* **DATASET EXTRACT**:
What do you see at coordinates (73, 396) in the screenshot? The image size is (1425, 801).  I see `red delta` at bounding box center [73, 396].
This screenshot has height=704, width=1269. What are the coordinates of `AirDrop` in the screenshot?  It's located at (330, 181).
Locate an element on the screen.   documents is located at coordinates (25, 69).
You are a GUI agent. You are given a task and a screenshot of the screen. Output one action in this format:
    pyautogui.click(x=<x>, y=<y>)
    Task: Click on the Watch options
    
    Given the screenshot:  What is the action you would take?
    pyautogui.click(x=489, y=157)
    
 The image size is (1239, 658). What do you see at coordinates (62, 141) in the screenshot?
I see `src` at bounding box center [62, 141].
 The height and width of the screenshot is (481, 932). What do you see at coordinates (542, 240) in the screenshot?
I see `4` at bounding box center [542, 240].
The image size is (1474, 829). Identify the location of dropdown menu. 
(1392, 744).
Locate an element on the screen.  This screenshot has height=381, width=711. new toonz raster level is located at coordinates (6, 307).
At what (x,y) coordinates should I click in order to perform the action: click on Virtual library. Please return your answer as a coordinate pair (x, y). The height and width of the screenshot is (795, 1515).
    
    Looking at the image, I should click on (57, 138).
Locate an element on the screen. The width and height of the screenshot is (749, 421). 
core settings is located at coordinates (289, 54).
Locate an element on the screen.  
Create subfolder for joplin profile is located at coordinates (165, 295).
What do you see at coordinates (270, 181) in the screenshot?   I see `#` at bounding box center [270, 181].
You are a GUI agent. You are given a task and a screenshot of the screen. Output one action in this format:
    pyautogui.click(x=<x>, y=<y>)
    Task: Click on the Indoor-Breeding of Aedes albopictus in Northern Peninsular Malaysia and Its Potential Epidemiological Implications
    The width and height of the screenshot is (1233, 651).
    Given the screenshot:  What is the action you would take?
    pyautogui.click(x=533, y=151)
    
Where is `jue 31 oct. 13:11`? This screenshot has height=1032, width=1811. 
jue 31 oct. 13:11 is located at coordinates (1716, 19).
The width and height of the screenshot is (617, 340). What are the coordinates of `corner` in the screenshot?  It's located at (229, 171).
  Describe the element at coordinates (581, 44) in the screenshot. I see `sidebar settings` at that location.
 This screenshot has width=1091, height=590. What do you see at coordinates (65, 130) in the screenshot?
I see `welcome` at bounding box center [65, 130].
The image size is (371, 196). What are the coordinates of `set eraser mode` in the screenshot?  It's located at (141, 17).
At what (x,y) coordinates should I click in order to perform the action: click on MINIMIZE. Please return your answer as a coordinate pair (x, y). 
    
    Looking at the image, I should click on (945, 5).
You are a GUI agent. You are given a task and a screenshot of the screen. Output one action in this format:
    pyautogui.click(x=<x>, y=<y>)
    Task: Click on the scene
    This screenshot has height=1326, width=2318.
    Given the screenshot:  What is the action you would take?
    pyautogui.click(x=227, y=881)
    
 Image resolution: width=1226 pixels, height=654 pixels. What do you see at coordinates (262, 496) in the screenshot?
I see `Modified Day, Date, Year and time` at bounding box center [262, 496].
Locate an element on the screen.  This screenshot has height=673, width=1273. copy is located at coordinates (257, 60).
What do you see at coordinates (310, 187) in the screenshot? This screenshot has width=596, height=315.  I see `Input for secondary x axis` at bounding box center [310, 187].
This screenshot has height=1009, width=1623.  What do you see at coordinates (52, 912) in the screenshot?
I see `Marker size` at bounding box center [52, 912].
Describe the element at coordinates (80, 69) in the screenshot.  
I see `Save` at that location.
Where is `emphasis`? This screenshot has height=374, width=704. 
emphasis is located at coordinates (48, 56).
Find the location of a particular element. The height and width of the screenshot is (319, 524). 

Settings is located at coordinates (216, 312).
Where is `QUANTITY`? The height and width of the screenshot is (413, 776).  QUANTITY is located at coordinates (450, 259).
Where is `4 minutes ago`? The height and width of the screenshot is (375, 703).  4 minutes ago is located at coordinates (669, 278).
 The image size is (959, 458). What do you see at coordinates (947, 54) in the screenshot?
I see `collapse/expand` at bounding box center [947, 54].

* **YOUR OBJECTIVE**: Reproduce the records between the line that contains "has height=1032, width=1811." and the line that contains "The image size is (371, 196).", inclusive.

* **ANSWER**:
Where is `jue 31 oct. 13:11`? This screenshot has height=1032, width=1811. 
jue 31 oct. 13:11 is located at coordinates (1716, 19).
The width and height of the screenshot is (617, 340). What are the coordinates of `corner` in the screenshot?  It's located at (229, 171).
  Describe the element at coordinates (581, 44) in the screenshot. I see `sidebar settings` at that location.
 This screenshot has width=1091, height=590. What do you see at coordinates (65, 130) in the screenshot?
I see `welcome` at bounding box center [65, 130].
The image size is (371, 196). What are the coordinates of `set eraser mode` in the screenshot?  It's located at (141, 17).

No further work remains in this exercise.